What the exercise asks - Reproduce all of the data exactly, with no line skipped.

Record excerpts -

^^^^

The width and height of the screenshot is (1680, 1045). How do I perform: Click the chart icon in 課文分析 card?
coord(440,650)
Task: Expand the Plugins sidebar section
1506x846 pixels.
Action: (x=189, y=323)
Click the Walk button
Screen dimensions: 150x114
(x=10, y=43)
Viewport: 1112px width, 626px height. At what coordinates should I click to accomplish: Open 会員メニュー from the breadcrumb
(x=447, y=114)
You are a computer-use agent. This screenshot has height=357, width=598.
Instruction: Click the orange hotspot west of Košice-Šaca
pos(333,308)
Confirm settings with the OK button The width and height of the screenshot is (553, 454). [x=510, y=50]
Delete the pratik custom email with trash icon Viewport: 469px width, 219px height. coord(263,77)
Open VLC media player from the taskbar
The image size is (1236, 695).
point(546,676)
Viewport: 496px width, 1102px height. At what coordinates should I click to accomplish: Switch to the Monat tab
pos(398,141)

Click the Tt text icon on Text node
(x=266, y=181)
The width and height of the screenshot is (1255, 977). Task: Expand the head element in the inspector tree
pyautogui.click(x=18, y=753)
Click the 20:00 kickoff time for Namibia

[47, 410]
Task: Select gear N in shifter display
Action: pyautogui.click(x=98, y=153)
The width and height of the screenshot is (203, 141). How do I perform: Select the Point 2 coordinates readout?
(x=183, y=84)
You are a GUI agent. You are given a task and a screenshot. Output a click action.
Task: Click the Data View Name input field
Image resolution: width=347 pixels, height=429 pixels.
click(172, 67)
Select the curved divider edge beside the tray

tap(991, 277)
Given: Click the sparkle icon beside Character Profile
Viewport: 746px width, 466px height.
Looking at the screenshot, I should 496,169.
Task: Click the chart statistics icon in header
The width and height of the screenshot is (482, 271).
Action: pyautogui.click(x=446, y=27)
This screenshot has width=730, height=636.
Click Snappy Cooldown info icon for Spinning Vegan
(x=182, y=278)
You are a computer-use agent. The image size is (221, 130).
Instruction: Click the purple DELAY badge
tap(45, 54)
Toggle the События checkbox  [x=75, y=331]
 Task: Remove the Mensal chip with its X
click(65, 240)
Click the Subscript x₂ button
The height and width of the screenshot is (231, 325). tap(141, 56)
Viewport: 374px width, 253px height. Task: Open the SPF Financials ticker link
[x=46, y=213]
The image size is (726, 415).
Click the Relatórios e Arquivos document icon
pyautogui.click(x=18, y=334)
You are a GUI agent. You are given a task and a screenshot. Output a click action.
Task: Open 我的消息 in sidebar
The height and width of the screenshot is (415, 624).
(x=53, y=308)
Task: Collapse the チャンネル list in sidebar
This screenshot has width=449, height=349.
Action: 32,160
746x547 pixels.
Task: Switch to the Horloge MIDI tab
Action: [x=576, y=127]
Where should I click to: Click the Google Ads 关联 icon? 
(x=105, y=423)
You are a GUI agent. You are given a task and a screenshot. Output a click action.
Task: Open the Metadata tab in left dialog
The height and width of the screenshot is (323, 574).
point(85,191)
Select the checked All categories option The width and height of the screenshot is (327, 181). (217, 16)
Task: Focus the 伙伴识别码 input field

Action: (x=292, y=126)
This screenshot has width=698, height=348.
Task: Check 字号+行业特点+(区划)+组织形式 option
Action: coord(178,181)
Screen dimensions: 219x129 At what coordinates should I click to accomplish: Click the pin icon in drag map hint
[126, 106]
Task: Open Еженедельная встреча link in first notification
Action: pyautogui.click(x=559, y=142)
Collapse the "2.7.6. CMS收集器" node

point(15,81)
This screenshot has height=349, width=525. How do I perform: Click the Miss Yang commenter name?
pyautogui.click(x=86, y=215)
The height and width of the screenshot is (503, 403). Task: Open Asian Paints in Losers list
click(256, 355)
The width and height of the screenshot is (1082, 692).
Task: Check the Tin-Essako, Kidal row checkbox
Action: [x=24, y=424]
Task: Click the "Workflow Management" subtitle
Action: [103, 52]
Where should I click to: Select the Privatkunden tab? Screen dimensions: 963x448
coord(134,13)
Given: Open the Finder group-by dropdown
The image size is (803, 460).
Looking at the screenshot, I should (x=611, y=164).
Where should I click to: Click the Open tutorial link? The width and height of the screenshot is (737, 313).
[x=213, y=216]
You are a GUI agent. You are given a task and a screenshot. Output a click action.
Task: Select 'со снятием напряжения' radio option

^^^^

Task answer -
The width and height of the screenshot is (1680, 1045). How do I perform: Click the chart icon in 課文分析 card?
coord(440,650)
Task: Expand the Plugins sidebar section
1506x846 pixels.
Action: (x=189, y=323)
Click the Walk button
Screen dimensions: 150x114
(x=10, y=43)
Viewport: 1112px width, 626px height. At what coordinates should I click to accomplish: Open 会員メニュー from the breadcrumb
(x=447, y=114)
You are a computer-use agent. This screenshot has height=357, width=598.
Instruction: Click the orange hotspot west of Košice-Šaca
pos(333,308)
Confirm settings with the OK button The width and height of the screenshot is (553, 454). [x=510, y=50]
Delete the pratik custom email with trash icon Viewport: 469px width, 219px height. coord(263,77)
Open VLC media player from the taskbar
The image size is (1236, 695).
point(546,676)
Viewport: 496px width, 1102px height. At what coordinates should I click to accomplish: Switch to the Monat tab
pos(398,141)

Click the Tt text icon on Text node
(x=266, y=181)
The width and height of the screenshot is (1255, 977). Task: Expand the head element in the inspector tree
pyautogui.click(x=18, y=753)
Click the 20:00 kickoff time for Namibia

[47, 410]
Task: Select gear N in shifter display
Action: pyautogui.click(x=98, y=153)
The width and height of the screenshot is (203, 141). How do I perform: Select the Point 2 coordinates readout?
(x=183, y=84)
You are a GUI agent. You are given a task and a screenshot. Output a click action.
Task: Click the Data View Name input field
Image resolution: width=347 pixels, height=429 pixels.
click(172, 67)
Select the curved divider edge beside the tray

tap(991, 277)
Given: Click the sparkle icon beside Character Profile
Viewport: 746px width, 466px height.
Looking at the screenshot, I should 496,169.
Task: Click the chart statistics icon in header
The width and height of the screenshot is (482, 271).
Action: pyautogui.click(x=446, y=27)
This screenshot has width=730, height=636.
Click Snappy Cooldown info icon for Spinning Vegan
(x=182, y=278)
You are a computer-use agent. The image size is (221, 130).
Instruction: Click the purple DELAY badge
tap(45, 54)
Toggle the События checkbox  [x=75, y=331]
 Task: Remove the Mensal chip with its X
click(65, 240)
Click the Subscript x₂ button
The height and width of the screenshot is (231, 325). tap(141, 56)
Viewport: 374px width, 253px height. Task: Open the SPF Financials ticker link
[x=46, y=213]
The image size is (726, 415).
Click the Relatórios e Arquivos document icon
pyautogui.click(x=18, y=334)
You are a GUI agent. You are given a task and a screenshot. Output a click action.
Task: Open 我的消息 in sidebar
The height and width of the screenshot is (415, 624).
(x=53, y=308)
Task: Collapse the チャンネル list in sidebar
This screenshot has width=449, height=349.
Action: 32,160
746x547 pixels.
Task: Switch to the Horloge MIDI tab
Action: [x=576, y=127]
Where should I click to: Click the Google Ads 关联 icon? 
(x=105, y=423)
You are a GUI agent. You are given a task and a screenshot. Output a click action.
Task: Open the Metadata tab in left dialog
The height and width of the screenshot is (323, 574).
point(85,191)
Select the checked All categories option The width and height of the screenshot is (327, 181). (217, 16)
Task: Focus the 伙伴识别码 input field

Action: (x=292, y=126)
This screenshot has width=698, height=348.
Task: Check 字号+行业特点+(区划)+组织形式 option
Action: coord(178,181)
Screen dimensions: 219x129 At what coordinates should I click to accomplish: Click the pin icon in drag map hint
[126, 106]
Task: Open Еженедельная встреча link in first notification
Action: pyautogui.click(x=559, y=142)
Collapse the "2.7.6. CMS收集器" node

point(15,81)
This screenshot has height=349, width=525. How do I perform: Click the Miss Yang commenter name?
pyautogui.click(x=86, y=215)
The height and width of the screenshot is (503, 403). Task: Open Asian Paints in Losers list
click(256, 355)
The width and height of the screenshot is (1082, 692).
Task: Check the Tin-Essako, Kidal row checkbox
Action: [x=24, y=424]
Task: Click the "Workflow Management" subtitle
Action: [103, 52]
Where should I click to: Select the Privatkunden tab? Screen dimensions: 963x448
coord(134,13)
Given: Open the Finder group-by dropdown
The image size is (803, 460).
Looking at the screenshot, I should (x=611, y=164).
Where should I click to: Click the Open tutorial link? The width and height of the screenshot is (737, 313).
[x=213, y=216]
You are a GUI agent. You are given a task and a screenshot. Output a click action.
Task: Select 'со снятием напряжения' radio option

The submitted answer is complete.